If the certification program gains traction, it creates a meaningful market incentive for miners to source American-made equipment — or at least equipment not tied to foreign adversary manufacturers. That demand signal, even from a voluntary program, could help justify the capital investment needed to build domestic ASIC manufacturing at scale. The US has the fab capacity, in theory. What it has lacked is the market demand to make it pencil out.
For miners holding bags of Bitmain S21s and MicroBT Whatsminers — which is essentially every large-scale operation in the country right now — the phase-out language probably feels distant. Voluntary certification programs don't force anyone to do anything. But the regulatory direction of travel is increasingly clear: Washington wants to see the supply chain move, and this bill is the latest signal that it's willing to legislate to make that happen.
Frequently Asked Questions
What is the Mined in America Act?
The Mined in America Act is a bill introduced by US Senators Bill Cassidy and Cynthia Lummis that would create a voluntary certification for domestic crypto mining facilities, require certified operators to phase out hardware from foreign adversary-linked manufacturers, and codify President Trump's Strategic Bitcoin Reserve executive order into law.

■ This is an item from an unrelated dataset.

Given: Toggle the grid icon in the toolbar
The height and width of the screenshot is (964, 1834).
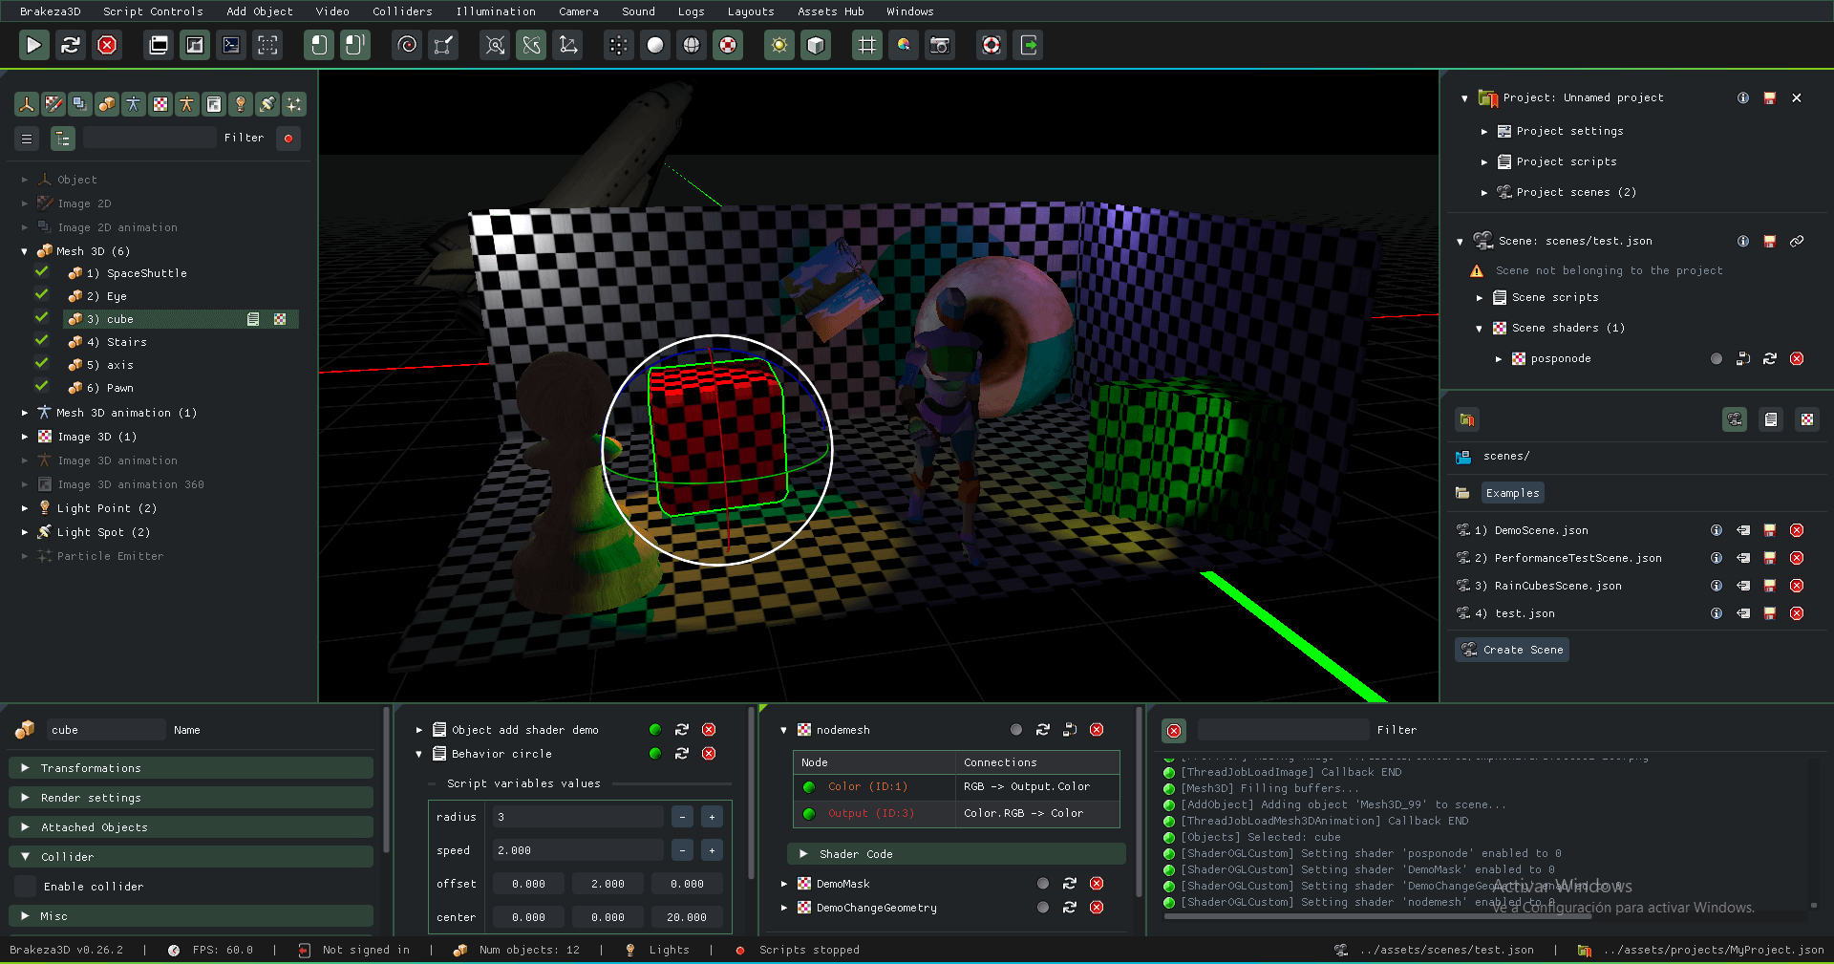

How much of the Bitcoin hashrate does the US control?
The United States hosts approximately 38% of the Bitcoin network's total hashrate as of 2026, making it the dominant Bitcoin mining country globally — more than double the share held by second-place Russia, which gained ground after China's 2021 mining ban displaced operations worldwide.
Why is Bitcoin mining hardware a national security concern?
97% of Bitcoin mining hardware is manufactured by two Chinese companies, Bitmain and MicroBT. Despite the US leading in hashrate, this creates a supply chain vulnerability. A 2024 US Customs seizure of Bitmain machines disrupted multiple American mining operations, demonstrating how dependent domestic miners are on Chinese equipment supply chains.
What is the Strategic Bitcoin Reserve and why codify it?
The Strategic Bitcoin Reserve was established by President Trump via executive order in 2025 to hold Bitcoin as a national asset. Codifying it into law would prevent a future administration from dissolving it by executive action alone, requiring an act of Congress instead — significantly raising the political cost of unwinding the reserve.